Comment est organisée l’exposition ?
Annette Haudiquet. La présentation débute avec deux photographies d’amoureux : Le Baiser de l’Hôtel de Ville (1950) de Robert Doisneau et Wedding Cake, New York (1949) de Louis Faurer. Nous avons ensuite opté pour un parcours linéaire avec toutefois certains rapprochements inévitables entre Sabine Weiss et Lisette Model, par exemple. Notre objectif était de montrer, à parts égales, la réalité urbaine de deux pays : les Etats-Unis et la France. L’idée n’est pas d’opposer mais de déceler les spécificités nationales. Comme le rappelle le titre de l’exposition, «Des hommes dans la ville», l’homme reste au centre des préoccupations pour ces artistes.
| Louis Faurer, Wedding cake,
New York, 1949
Fonds d'art contemporain,
Paris
© ADAGP |
Comment peut-on définir la photographie française ?
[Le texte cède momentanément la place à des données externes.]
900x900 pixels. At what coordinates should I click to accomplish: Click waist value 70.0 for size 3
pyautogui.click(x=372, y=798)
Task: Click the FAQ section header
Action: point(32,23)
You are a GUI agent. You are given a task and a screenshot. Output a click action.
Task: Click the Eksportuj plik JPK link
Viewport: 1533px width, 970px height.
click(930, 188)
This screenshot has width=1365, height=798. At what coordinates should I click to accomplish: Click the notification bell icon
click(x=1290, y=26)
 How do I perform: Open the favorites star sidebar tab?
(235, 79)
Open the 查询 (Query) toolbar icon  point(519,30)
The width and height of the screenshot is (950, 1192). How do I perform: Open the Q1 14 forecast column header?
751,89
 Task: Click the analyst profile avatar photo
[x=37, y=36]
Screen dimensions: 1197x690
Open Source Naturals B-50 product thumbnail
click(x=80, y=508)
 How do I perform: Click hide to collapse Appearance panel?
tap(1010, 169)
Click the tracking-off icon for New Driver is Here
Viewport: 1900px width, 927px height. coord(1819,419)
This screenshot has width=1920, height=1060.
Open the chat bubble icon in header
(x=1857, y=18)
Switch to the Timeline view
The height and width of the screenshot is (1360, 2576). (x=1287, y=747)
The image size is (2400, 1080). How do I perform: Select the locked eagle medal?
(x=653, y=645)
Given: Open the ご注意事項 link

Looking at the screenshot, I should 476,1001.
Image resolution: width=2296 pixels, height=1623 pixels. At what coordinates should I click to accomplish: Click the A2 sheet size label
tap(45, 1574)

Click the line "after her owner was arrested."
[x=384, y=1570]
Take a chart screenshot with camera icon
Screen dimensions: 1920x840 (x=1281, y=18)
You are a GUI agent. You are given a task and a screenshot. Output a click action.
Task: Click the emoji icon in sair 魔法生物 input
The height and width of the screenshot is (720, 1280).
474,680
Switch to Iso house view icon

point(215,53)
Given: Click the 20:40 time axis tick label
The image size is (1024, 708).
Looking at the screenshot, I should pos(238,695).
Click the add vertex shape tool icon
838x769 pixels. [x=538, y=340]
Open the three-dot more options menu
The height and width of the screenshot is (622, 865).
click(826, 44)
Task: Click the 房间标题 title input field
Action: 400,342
Annette Haudiquet. Cette période correspond, en France, à un intérêt nouveau pour la campagne proche et les clichés de banlieue. Des artistes comme René-Jacques (né en 1908), Robert Doisneau (1912-1995) et Sabine Weiss (née en 1924), tous membres de l’Ecole « humaniste » posent un regard tendre, rempli de poésie sur la population des quartiers modestes. Les balayeurs, les prostituées ou les ouvriers trouvent leur place dans des photographies comme Les Petits enfants au lait (1934), Les 20 ans de Josette(1947) ou L’Enfant papillon(1945) de Robert Doisneau, Pigalle de René-Jacques ou Le Facteur à Lyon de Sabine Weiss.
Et en Amérique ?
Annette Haudiquet. Les villes américaines se distinguent par leur verticalité, leur foule bigarrée et anonyme. Contrairement à la France, le paysage est essentiellement urbain. Datant des années 30, la pratique de la photographie à caractère social demeure dans les œuvres de l’après-guerre. À l’instigation du gouvernement, une campagne de photographies devait établir un état des lieux de la campagne paysanne. Les clichés se font âpres et rugueux, témoignant d’un réalisme propre à l’Ecole de New York. On peut cependant noter des points communs entre les deux pays. Les photographies nocturnes utilisant les lumières de la ville sont autant l’attribut de William Klein, René-Jacques que de Louis Faurer dans Courtyard at Hotel Marguerey, Park Avenue ( 1950).